■ Task brief:
Every line of the material below in which "menu" shows up is to be located and copied.

■ Given records:
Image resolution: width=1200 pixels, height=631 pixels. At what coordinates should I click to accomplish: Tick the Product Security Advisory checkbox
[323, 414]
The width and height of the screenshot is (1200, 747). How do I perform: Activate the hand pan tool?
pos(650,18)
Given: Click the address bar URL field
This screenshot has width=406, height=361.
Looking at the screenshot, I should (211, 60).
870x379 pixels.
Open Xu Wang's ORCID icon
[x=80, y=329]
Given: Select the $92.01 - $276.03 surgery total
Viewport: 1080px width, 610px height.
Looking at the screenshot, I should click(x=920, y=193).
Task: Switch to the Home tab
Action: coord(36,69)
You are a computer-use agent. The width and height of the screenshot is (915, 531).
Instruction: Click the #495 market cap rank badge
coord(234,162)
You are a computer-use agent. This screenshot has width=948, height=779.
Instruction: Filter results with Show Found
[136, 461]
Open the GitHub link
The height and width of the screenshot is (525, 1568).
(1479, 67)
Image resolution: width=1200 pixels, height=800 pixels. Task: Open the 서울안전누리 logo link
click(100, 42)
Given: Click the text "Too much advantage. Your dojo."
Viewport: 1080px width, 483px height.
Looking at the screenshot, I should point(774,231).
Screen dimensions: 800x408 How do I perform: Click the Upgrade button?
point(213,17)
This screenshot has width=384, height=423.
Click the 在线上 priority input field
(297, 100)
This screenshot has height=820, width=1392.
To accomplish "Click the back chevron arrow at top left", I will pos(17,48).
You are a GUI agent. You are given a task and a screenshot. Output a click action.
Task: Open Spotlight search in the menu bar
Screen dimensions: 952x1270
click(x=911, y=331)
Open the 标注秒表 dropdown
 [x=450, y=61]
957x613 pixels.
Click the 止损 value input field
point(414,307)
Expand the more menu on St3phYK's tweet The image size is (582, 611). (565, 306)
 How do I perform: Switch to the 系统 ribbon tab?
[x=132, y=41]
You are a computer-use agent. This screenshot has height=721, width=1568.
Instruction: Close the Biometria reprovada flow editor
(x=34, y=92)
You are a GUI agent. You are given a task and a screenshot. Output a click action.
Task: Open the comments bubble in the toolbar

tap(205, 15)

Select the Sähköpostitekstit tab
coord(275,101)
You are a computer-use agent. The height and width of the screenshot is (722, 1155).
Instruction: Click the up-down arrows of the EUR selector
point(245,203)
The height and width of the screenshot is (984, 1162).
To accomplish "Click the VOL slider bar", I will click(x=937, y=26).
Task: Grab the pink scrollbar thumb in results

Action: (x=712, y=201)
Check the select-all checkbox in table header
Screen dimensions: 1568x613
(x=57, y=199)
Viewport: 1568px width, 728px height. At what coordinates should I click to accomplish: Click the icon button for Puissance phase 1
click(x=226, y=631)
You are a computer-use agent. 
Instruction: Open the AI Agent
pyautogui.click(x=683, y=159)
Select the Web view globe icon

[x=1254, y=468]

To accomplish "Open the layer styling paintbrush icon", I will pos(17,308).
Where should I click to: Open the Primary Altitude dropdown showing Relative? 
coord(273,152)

■ Solution below:
Task: Open Spotlight search in the menu bar
Expand the more menu on St3phYK's tweet The image size is (582, 611). (565, 306)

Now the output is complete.